§ **TASK GOAL**
Print the lines of the rows below, from the line containing "Image resolution: width=2572" through the end of the rows, inclusive, and nothing more. Leave the pictures out of your answer.

[Item coordinate data]

****************************************

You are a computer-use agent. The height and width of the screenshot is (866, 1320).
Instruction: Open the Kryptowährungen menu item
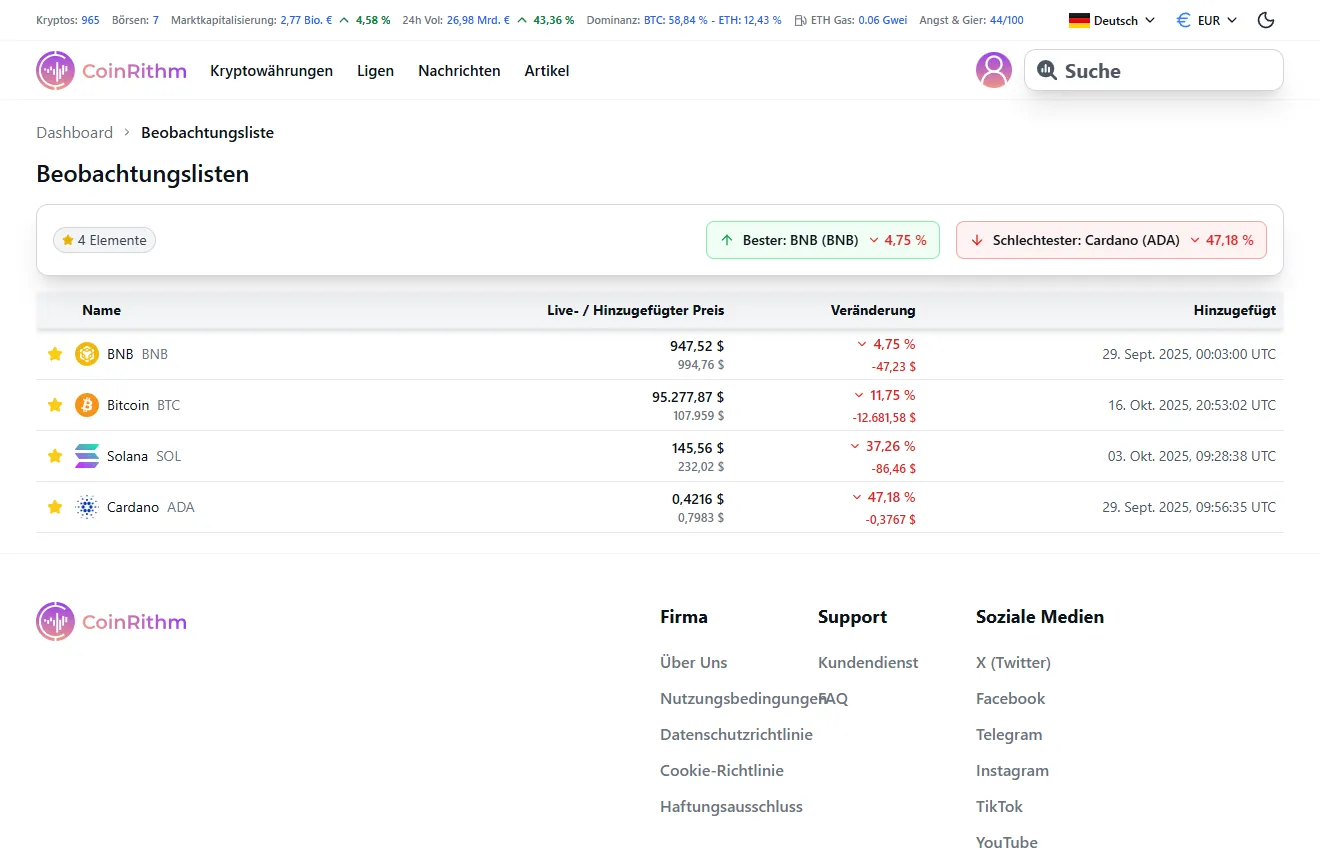(x=271, y=70)
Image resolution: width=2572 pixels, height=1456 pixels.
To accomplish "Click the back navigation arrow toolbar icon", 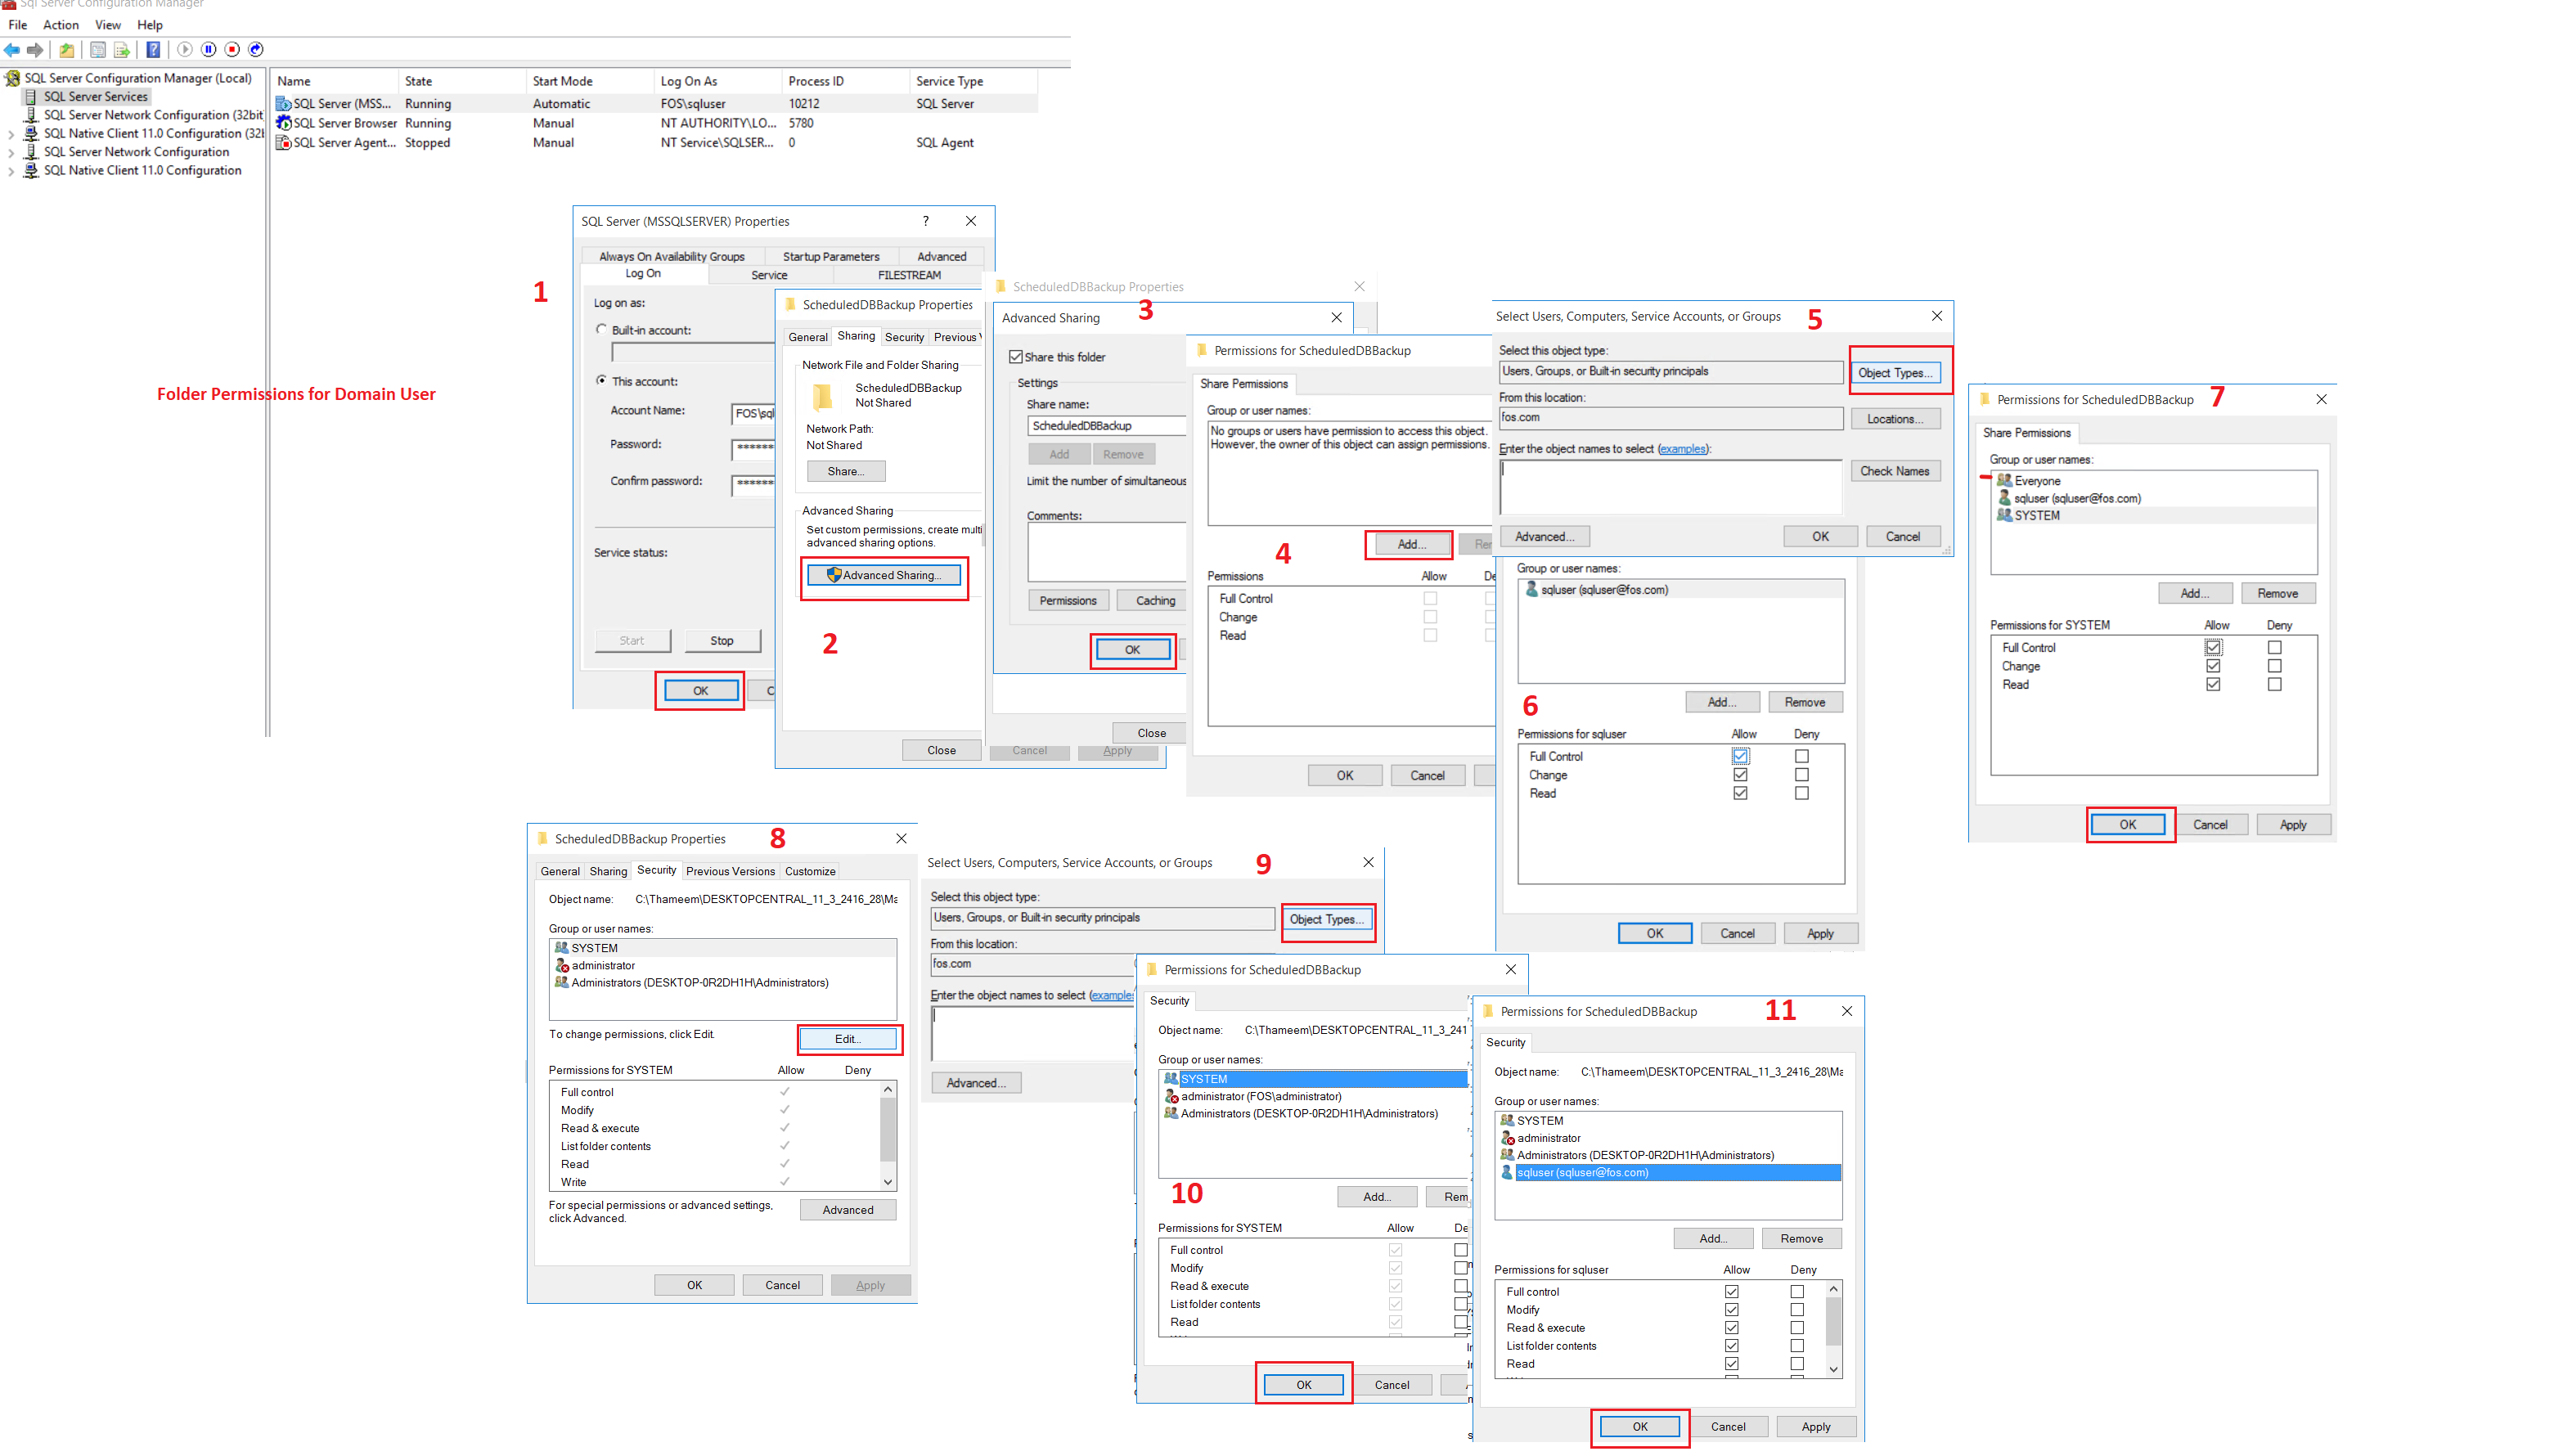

****************************************

§ **WRITTEN SOLUTION**
Image resolution: width=2572 pixels, height=1456 pixels.
To accomplish "Click the back navigation arrow toolbar icon", 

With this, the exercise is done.